*Trecho do documento*.
******
Esperar que eu professe uma compreensão intelectual acabada da Realidade de Deus, da dimensão misteriosa ou dum porvir eterno não funciona para minha fé pessoal. Sou um cristão moldado por diferentes tradições cristãs, ordenado ao sacerdócio/ministério de cinco diferentes comunhões cristãs, e minha teologia pessoal é cada vez mais abençoada pela influência de outras tradições – cristãs ou não. Minha relação com amigos de outras tradições religiosas me ensina o quanto temos em comum e me faz compreender a “verdade” religiosa como algo que se encontra além de qualquer função intelectual.

Gosto de pensar que minha fé é multitradicional, isto é, bebe duma catolicidade mais extensa do que os limites de qualquer comunhão denominacional. Assim, meu unitarismo se entrelaça ao meu anglicanismo que aprende com meu luteranismo que se ilumina com meu restauracionismo que se pacifica com meu quakerismo que se integram à minha herança judaica liberal. De todos eles, e de minha herança cultural, emerge minha compreensão do Sagrado – que inclui não apenas Deus, mas também a humanidade e o todo da criação. Assim, o aspecto intelectual de minha fé não pode ser descrito como algo acabado, imutável; minha compreensão de fé, minha teologia, é, antes, um processo, um caminho, uma via.
******
*Dados registrados*.
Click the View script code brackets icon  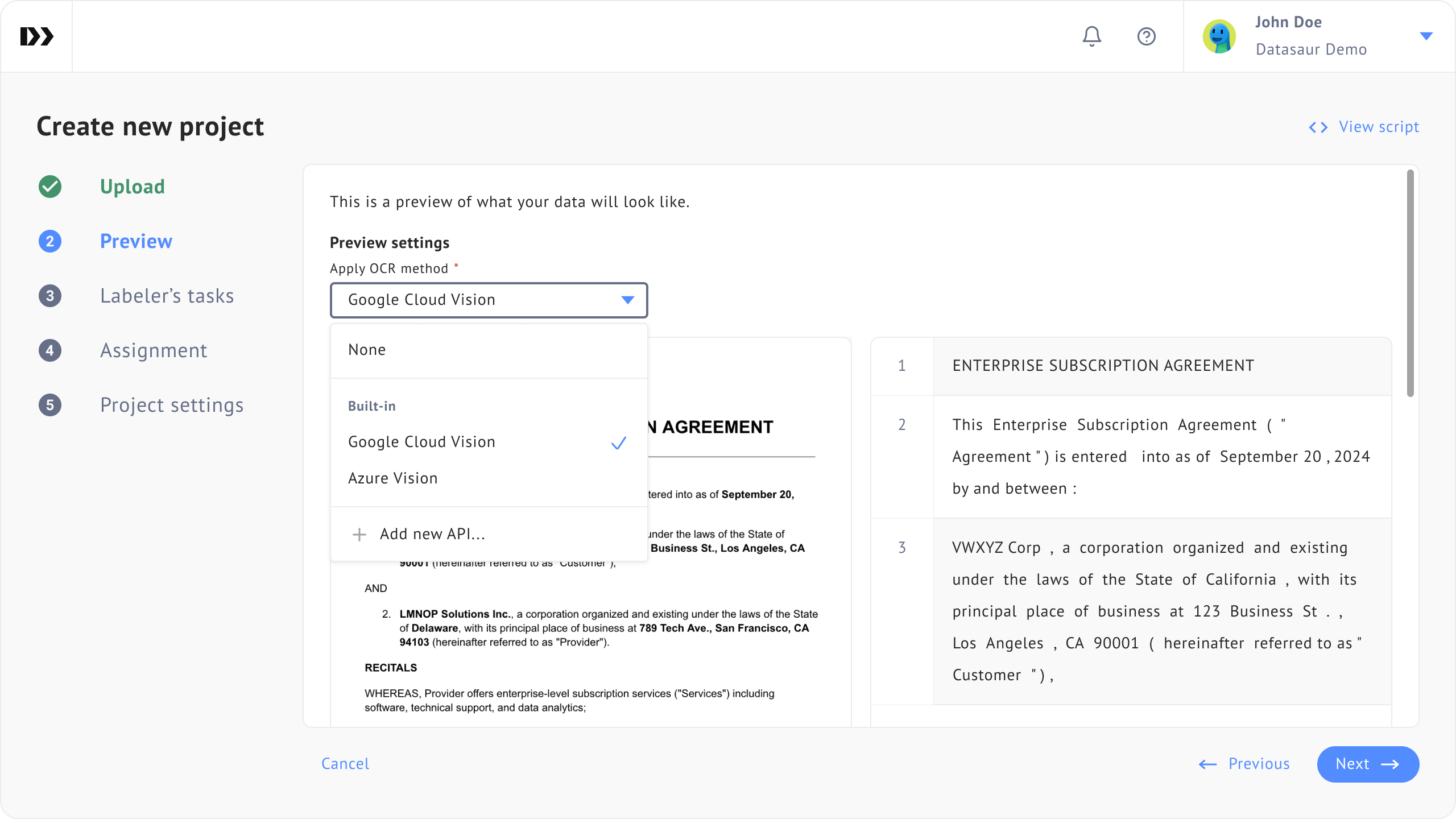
******
*Partes do exercício*.
1 > No trecho sobre fé, de quantas comunhões cristãs diferentes vem a ordenação ao sacerdócio/ministério de quem escreve?
2 > Transcreva do trecho sobre fé a passagem que começa em “Esperar que eu” e termina em “qualquer função intelectual.”.
Os dados não têm relação com o trecho.

*Respostas do exercício*.
1 > De cinco diferentes comunhões cristãs.

2 >
Esperar que eu professe uma compreensão intelectual acabada da Realidade de Deus, da dimensão misteriosa ou dum porvir eterno não funciona para minha fé pessoal. Sou um cristão moldado por diferentes tradições cristãs, ordenado ao sacerdócio/ministério de cinco diferentes comunhões cristãs, e minha teologia pessoal é cada vez mais abençoada pela influência de outras tradições – cristãs ou não. Minha relação com amigos de outras tradições religiosas me ensina o quanto temos em comum e me faz compreender a “verdade” religiosa como algo que se encontra além de qualquer função intelectual.